Unnamed: 0,id,alias,name,image_url,is_closed,url,review_count,categories,rating,coordinates,transactions,price,location,phone,display_phone,distance
0,D9A33FM394q99o4QtK5YwA,faidleys-seafood-baltimore-3,Faidleys Seafood,https://s3-media3.fl.yelpcdn.com/bphoto/OTjVDC...,False,https://www.yelp.com/biz/faidleys-seafood-balt...,1184,"[{'alias': 'seafood', 'title': 'Seafood'}, {'a...",4.0,"{'latitude': 39.291696, 'longitude': -76.62224}",[delivery],$$,"{'address1': '203 N Paca St', 'address2': '', ...",14107274898,(410) 727-4898,1349.56072
1,u65W69AhbjUlvJJBkEhGNQ,miss-shirleys-cafe-baltimore-9,Miss Shirley's Cafe,https://s3-media4.fl.yelpcdn.com/bphoto/9FsOyV...,False,https://www.yelp.com/biz/miss-shirleys-cafe-ba...,2919,"[{'alias': 'breakfast_brunch', 'title': 'Break...",4.0,"{'latitude': 39.2870995, 'longitude': -76.6053...","[delivery, pickup]",$$,"{'address1': '750 E Pratt St', 'address2': '',...",14105285373,(410) 528-5373,1028.736468
2,ieS_5zqxDHcWMCm8BKUYbg,thames-street-oyster-house-baltimore,Thames Street Oyster House,https://s3-media1.fl.yelpcdn.com/bphoto/9hGjo5...,False,https://www.yelp.com/biz/thames-street-oyster-...,2729,"[{'alias': 'seafood', 'title': 'Seafood'}, {'a...",4.5,"{'latitude': 39.28214, 'longitude': -76.59162}",[delivery],$$$,"{'address1': '1728 Thames St', 'address2': '',...",14434497726,(443) 449-7726,2090.712792
3,6am8TZAFnvND52MOz-Yctg,mamas-on-the-half-shell-baltimore,Mama's On The Half Shell,https://s3-media2.fl.yelpcdn.com/bphoto/HWY8OF...,False,https://www.yelp.com/biz/mamas-on-the-half-she...,1279,"[{'alias': 'bars', 'title': 'Bars'}, {'alias':...",4.0,"{'latitude': 39.27986, 'longitude': -76.5752399}","[delivery, pickup]",$$,"{'address1': '2901 Odonnell St', 'address2': '...",14102763160,(410) 276-3160,3328.825798
4,ISn7WyGQaFpsVSRSh0NSqg,sal-and-sons-baltimore,Sal and Sons,https://s3-media3.fl.yelpcdn.com/bphoto/LmVL4j...,False,https://www.yelp.com/biz/sal-and-sons-baltimor...,153,"[{'alias': 'seafood', 'title': 'Seafood'}, {'a...",4.5,"{'latitude': 39.284, 'longitude': -76.59337}",[delivery],$,"{'address1': '1640 Aliceanna St', 'address2': ...",14106751466,(410) 675-1466,1817.406978


* Notice how cleanly the list of dictionaries was converted into a DataFrame!

    * Even if we didn't save this dataframe as a variable, temporarily converting lists in JSON files to DataFrames can be very helpful for sifting through the file contents!
    
* Now, the DataFrame definitely is not perfectly formatted.
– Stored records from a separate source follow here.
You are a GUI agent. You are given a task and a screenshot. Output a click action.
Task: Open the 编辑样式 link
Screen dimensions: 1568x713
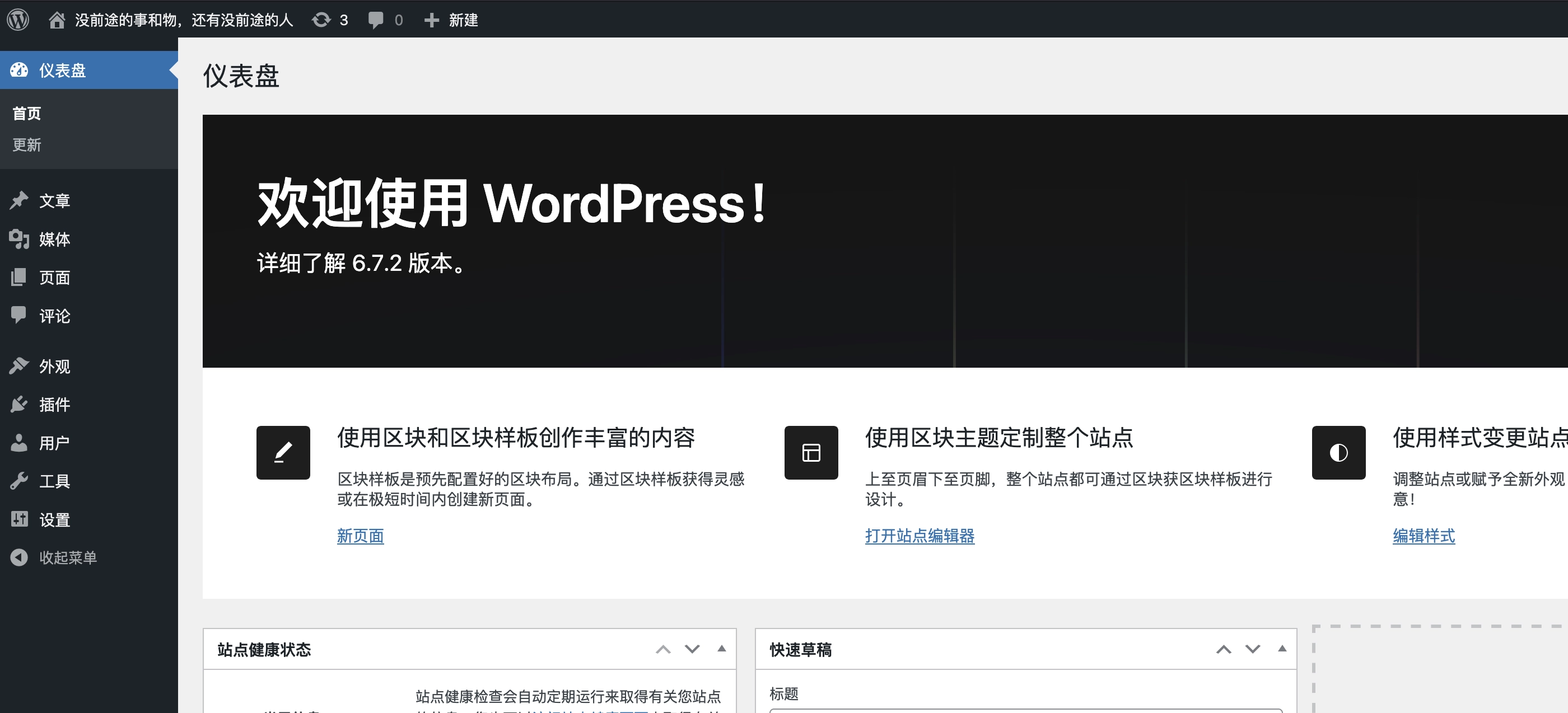tap(1424, 536)
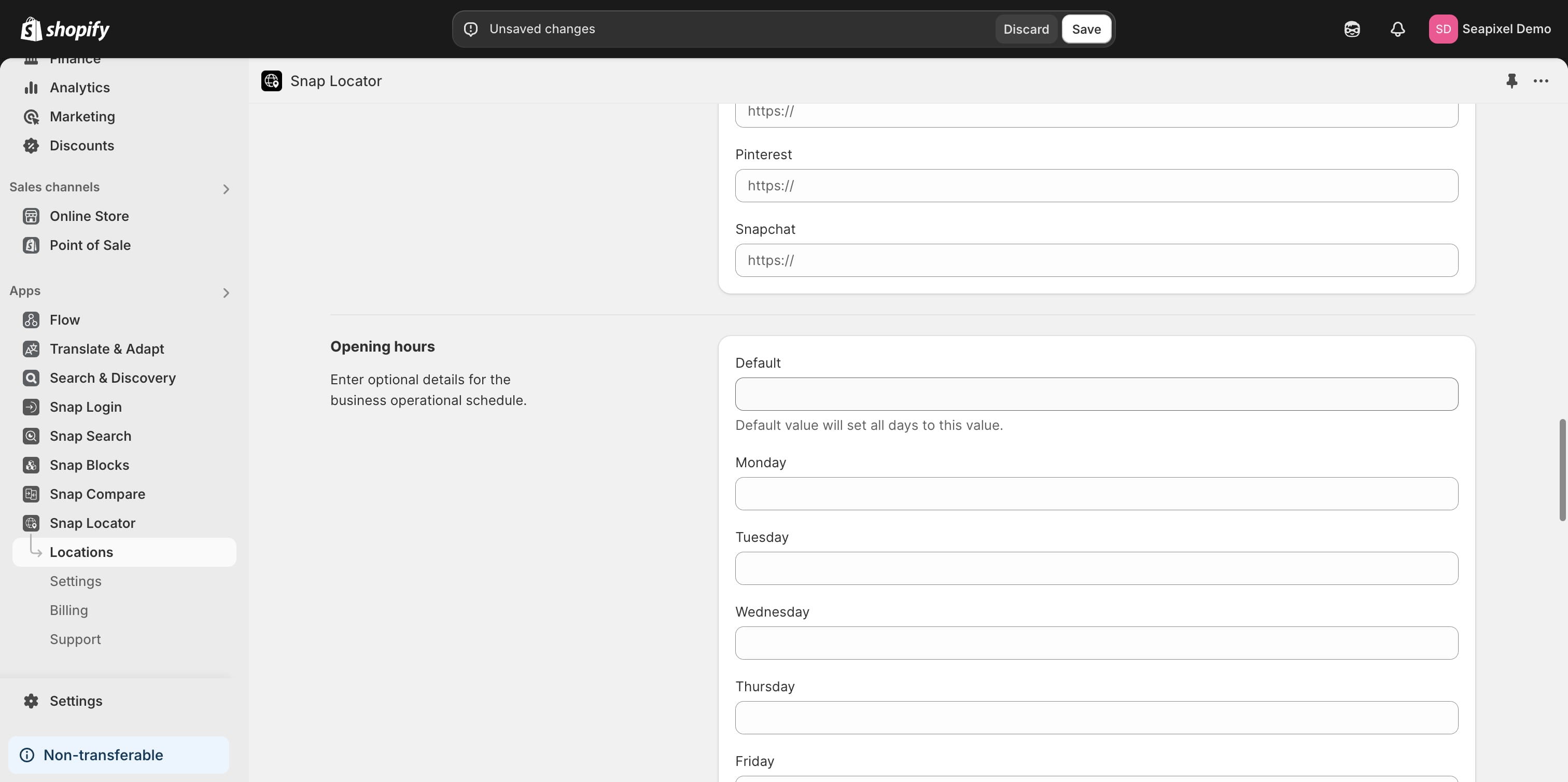
Task: Open the Analytics section icon
Action: (31, 87)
Take note of the "categories", "coordinates", and "location" columns.

In [32]:
df_businesses[['categories','coordinates','location']].head(3)
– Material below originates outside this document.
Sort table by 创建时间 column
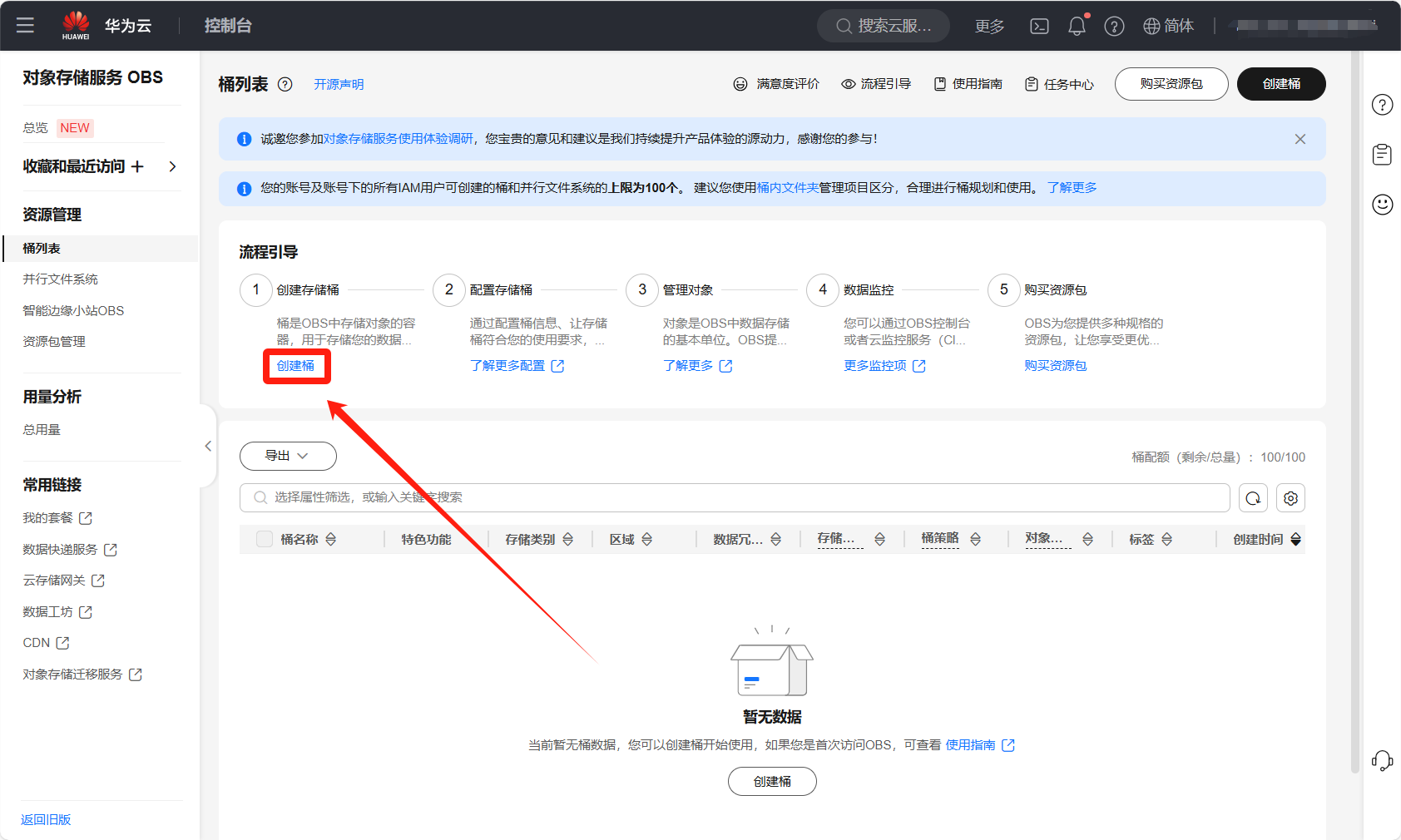The width and height of the screenshot is (1401, 840). 1295,540
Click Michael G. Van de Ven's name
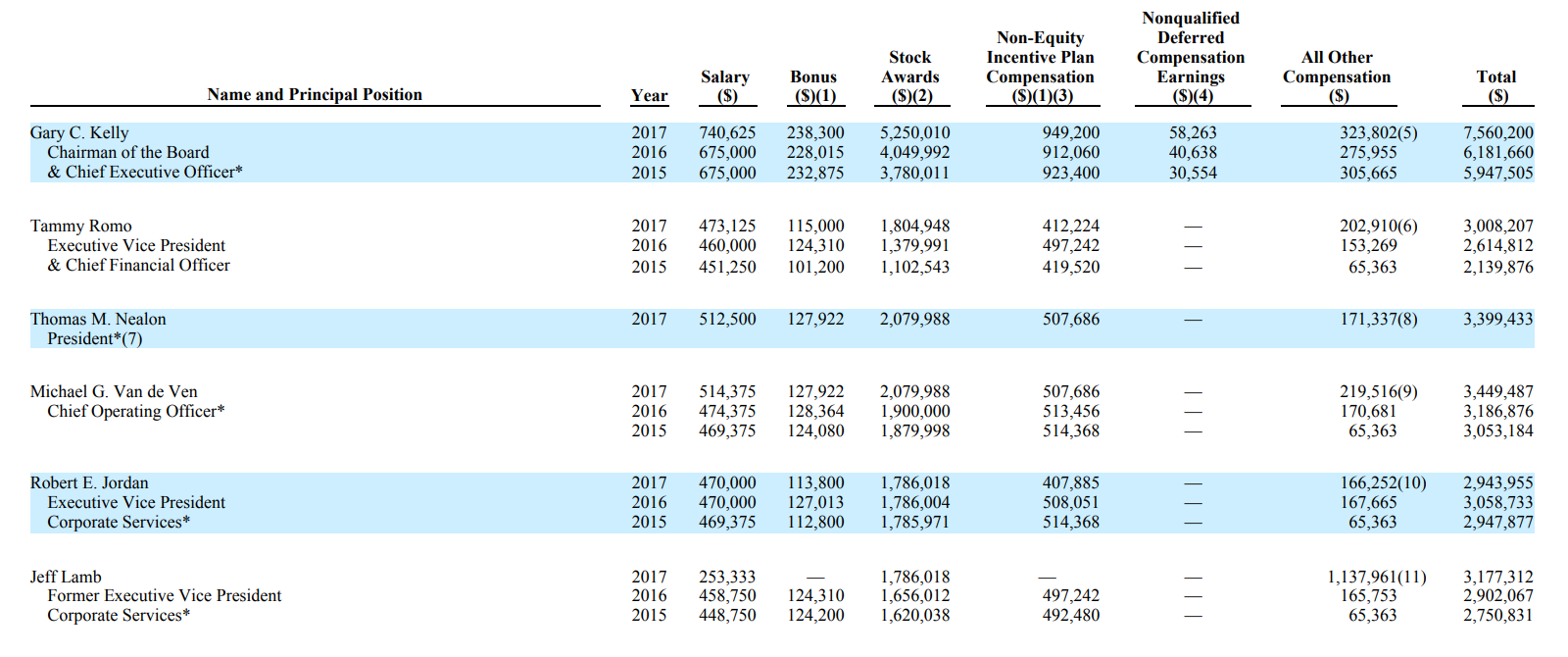 coord(114,391)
Unnamed: 0,categories,coordinates,location
0,"[{'alias': 'seafood', 'title': 'Seafood'}, {'a...","{'latitude': 39.291696, 'longitude': -76.62224}","{'address1': '203 N Paca St', 'address2': '', ..."
1,"[{'alias': 'breakfast_brunch', 'title': 'Break...","{'latitude': 39.2870995, 'longitude': -76.6053...","{'address1': '750 E Pratt St', 'address2': '',..."
2,"[{'alias': 'seafood', 'title': 'Seafood'}, {'a...","{'latitude': 39.28214, 'longitude': -76.59162}","{'address1': '1728 Thames St', 'address2': '',..."


* These cells actually contain more than 1 piece of information. They actually contain dictionaries.

* While making our records into a DataFrame helped us organize and digest the business data, it is not a perfect solution and we may need to do additional cleaning on the columns that are filled with dictionaries or lists.

* We will discuss how to deal with scenarios like this in an upcoming lesson on Advanced Transformations with Pandas.

# Reviewing the JSON Schema
* We have a dictionary of Yelp query results.
    * The top level contains:
    * The Total # of businesses that matched the query.
    * The region that was searched.
    * A list of records for the businesses that matched the criteria.